# EXERCISE INSTRUCTIONS:
Beginning at the line that holds "1198x755 pixels. How", transcribe each line exactly through the end of the records, and leave any pictures out.

● ● ● ●

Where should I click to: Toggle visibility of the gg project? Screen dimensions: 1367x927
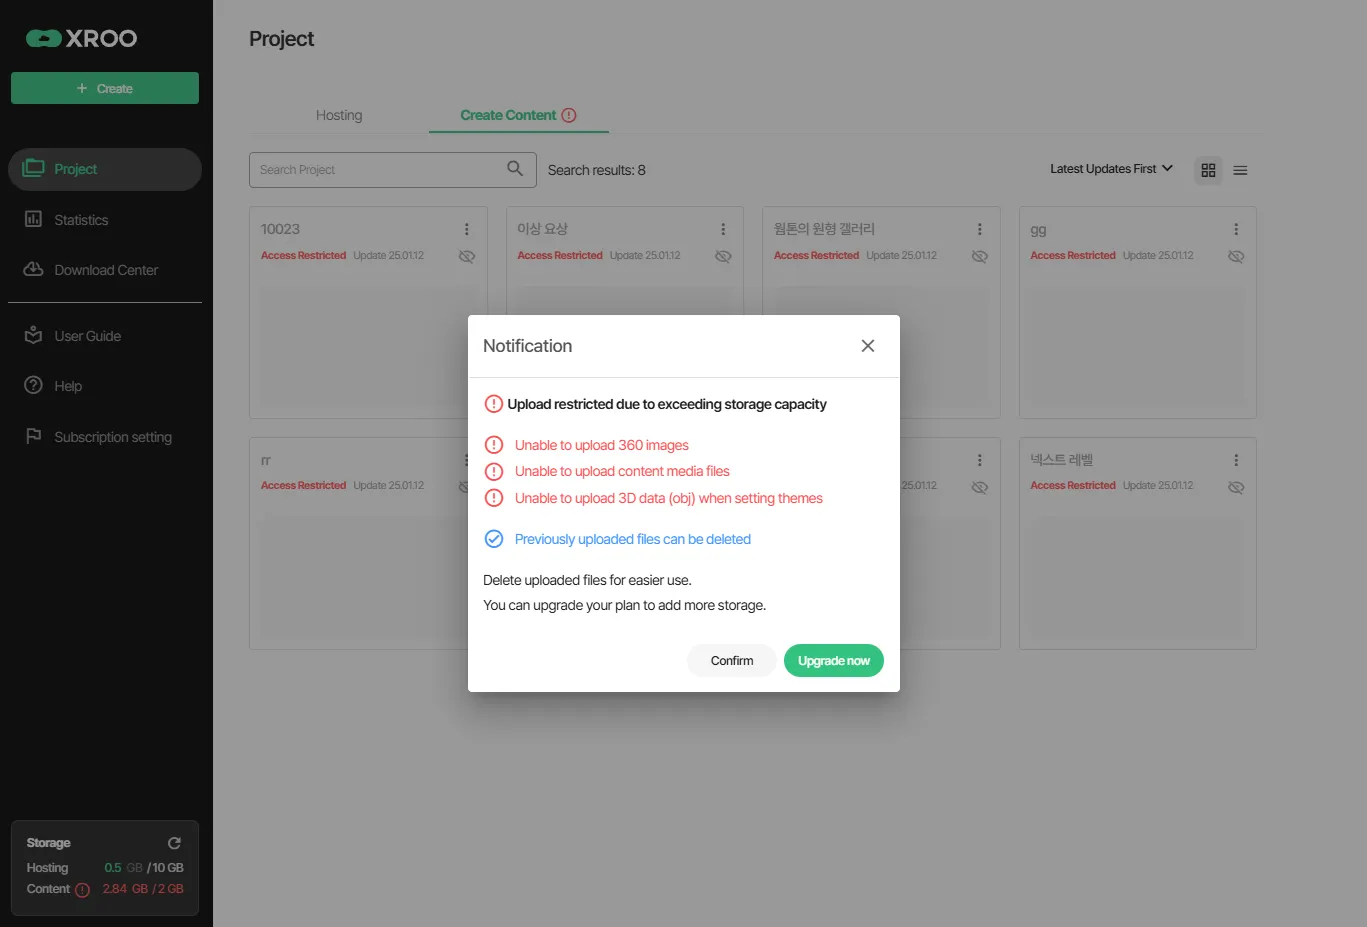point(1236,256)
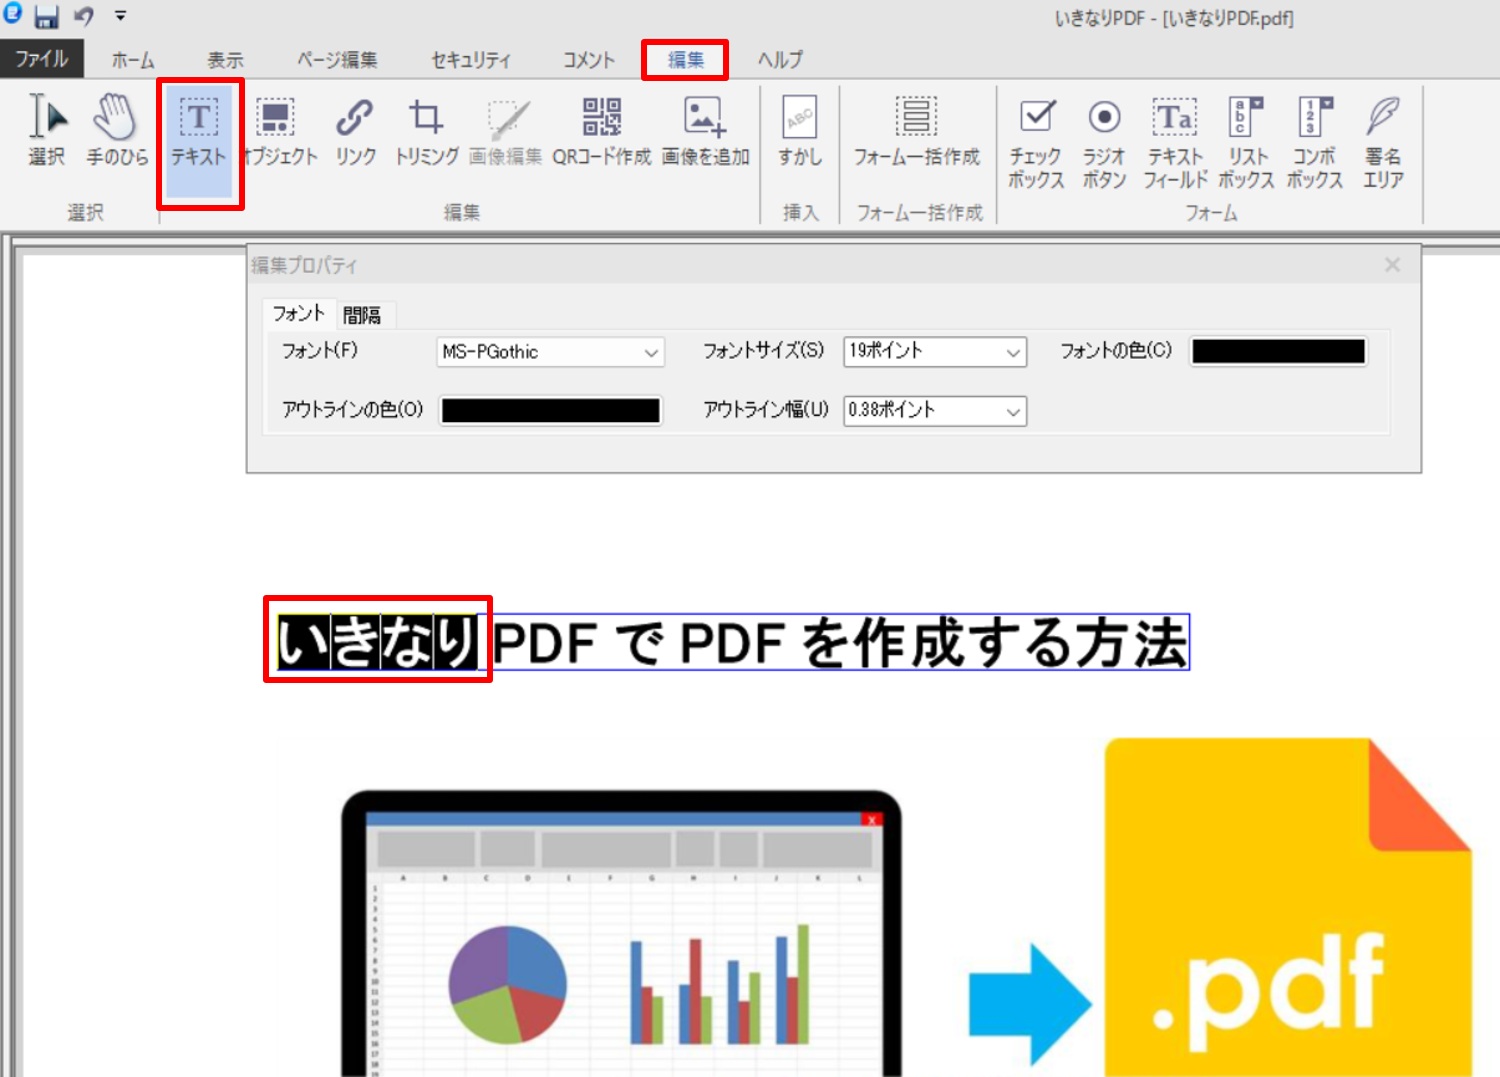Click the フォントの色 black swatch
1500x1077 pixels.
pyautogui.click(x=1278, y=351)
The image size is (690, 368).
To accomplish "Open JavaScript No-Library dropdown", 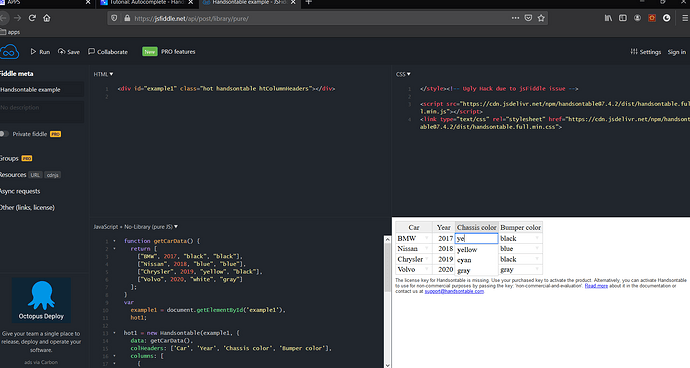I will click(x=136, y=227).
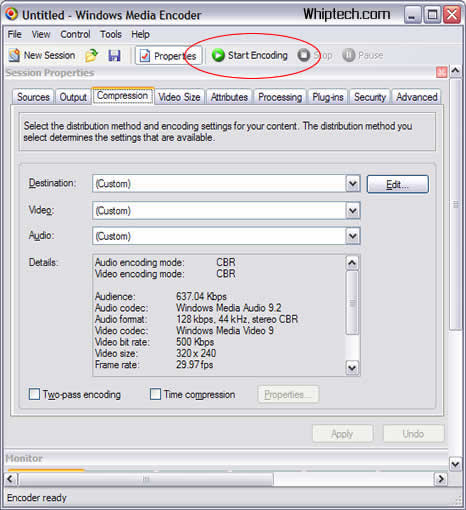Switch to the Output tab
This screenshot has width=466, height=510.
73,97
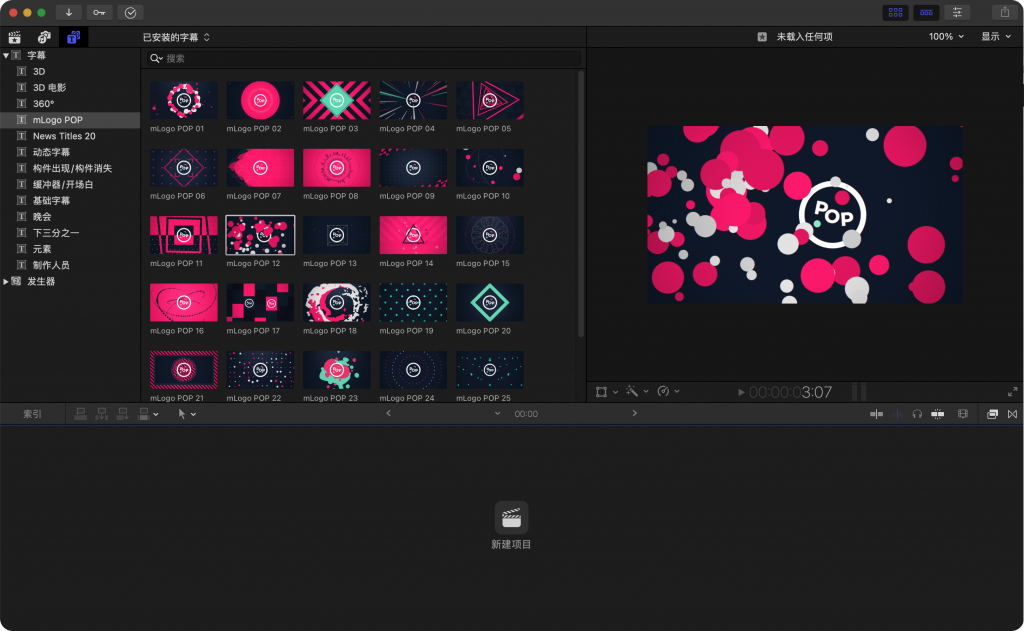Screen dimensions: 1024x631
Task: Click the key icon in the title bar
Action: (100, 12)
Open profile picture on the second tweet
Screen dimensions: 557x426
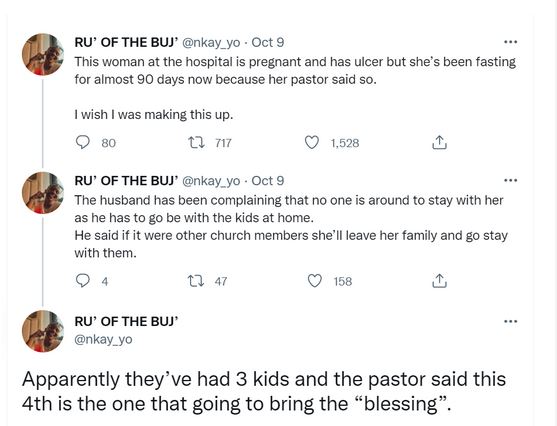(43, 193)
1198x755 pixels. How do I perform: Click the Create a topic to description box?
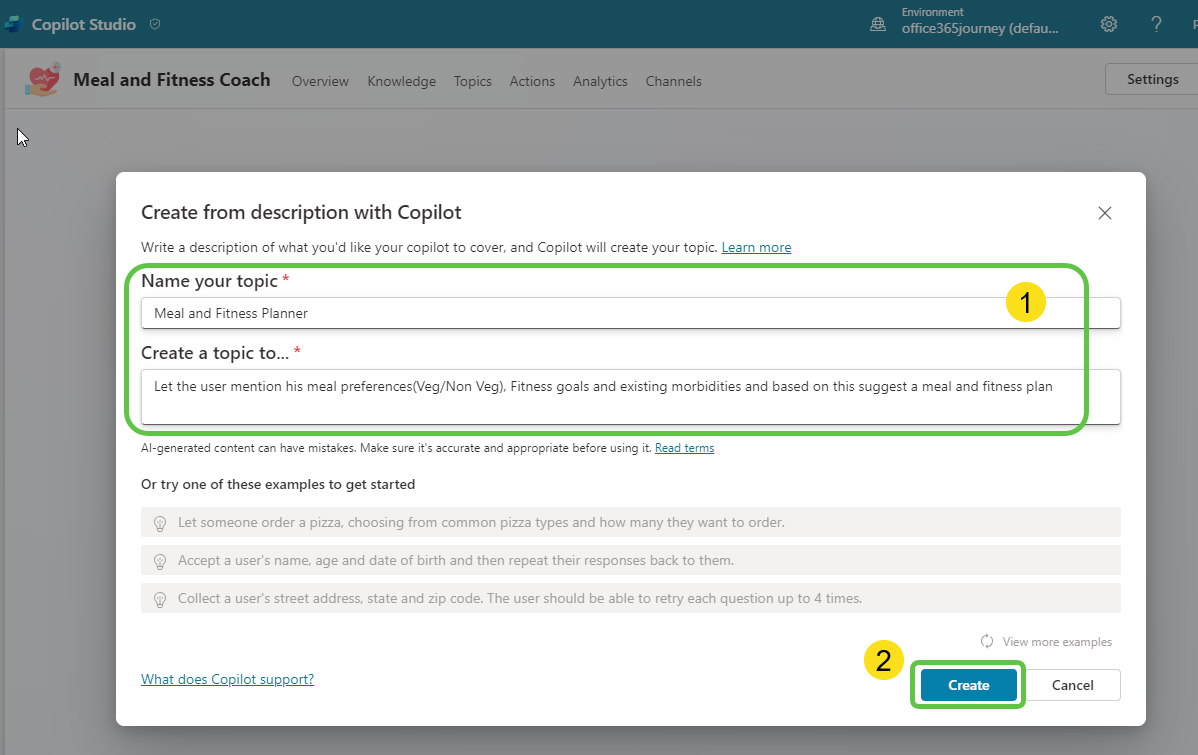[x=630, y=396]
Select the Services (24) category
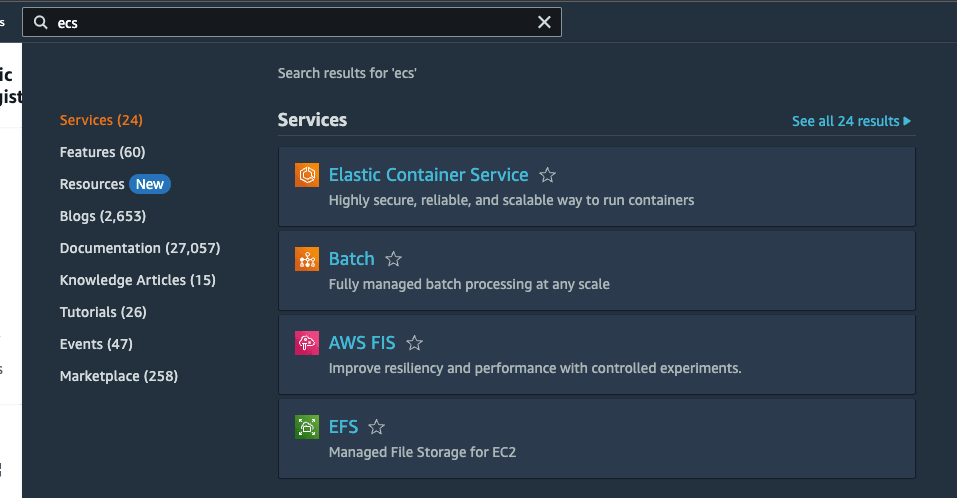Image resolution: width=957 pixels, height=498 pixels. 101,120
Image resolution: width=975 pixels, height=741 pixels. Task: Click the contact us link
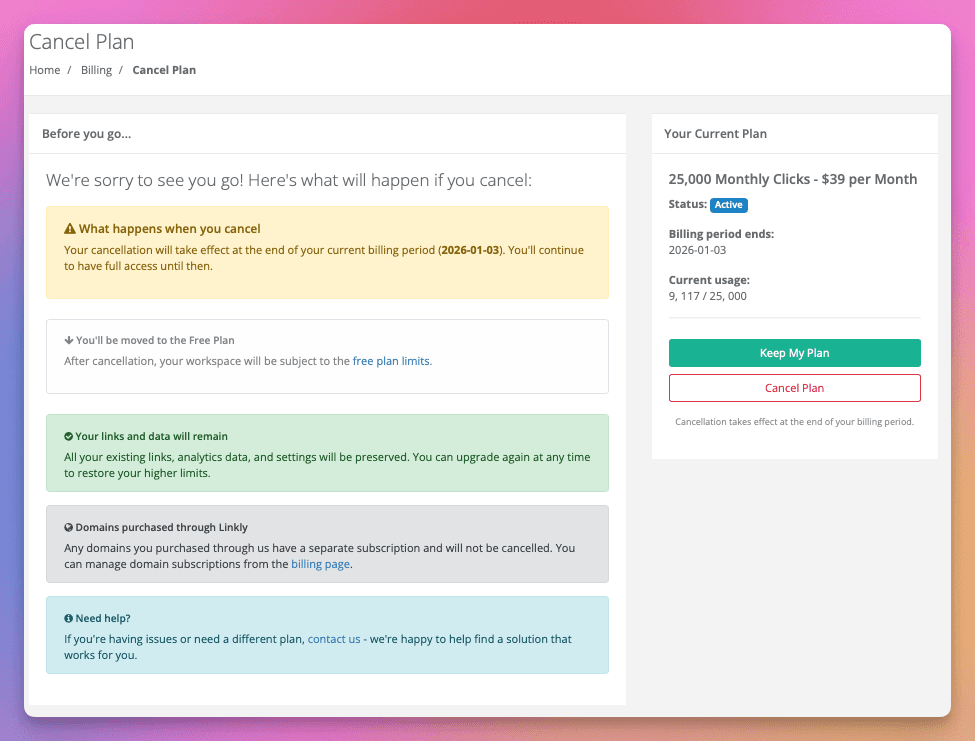coord(334,639)
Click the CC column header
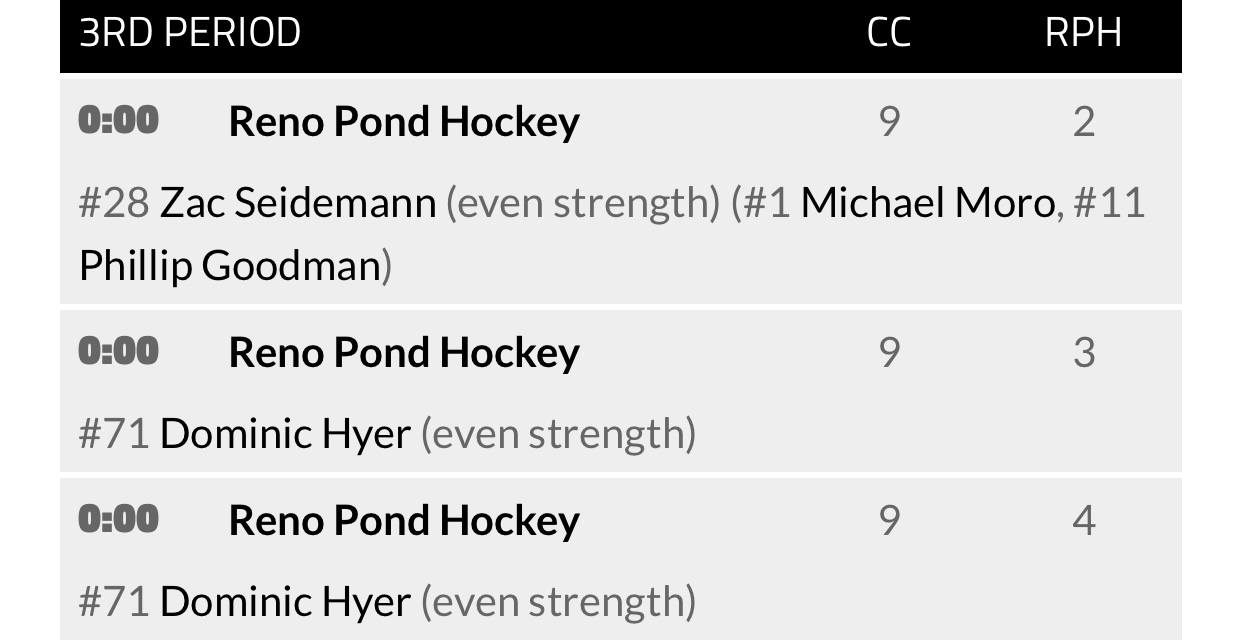1242x644 pixels. click(889, 33)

● ● ● ●

# RESPONSE BELOW:
1198x755 pixels. How do I perform: Click the Create a topic to description box?
[x=630, y=396]
Select the Services (24) category
Image resolution: width=957 pixels, height=498 pixels. 101,120
Image resolution: width=975 pixels, height=741 pixels. Task: Click the contact us link
coord(334,639)
Click the CC column header
1242x644 pixels. click(889, 33)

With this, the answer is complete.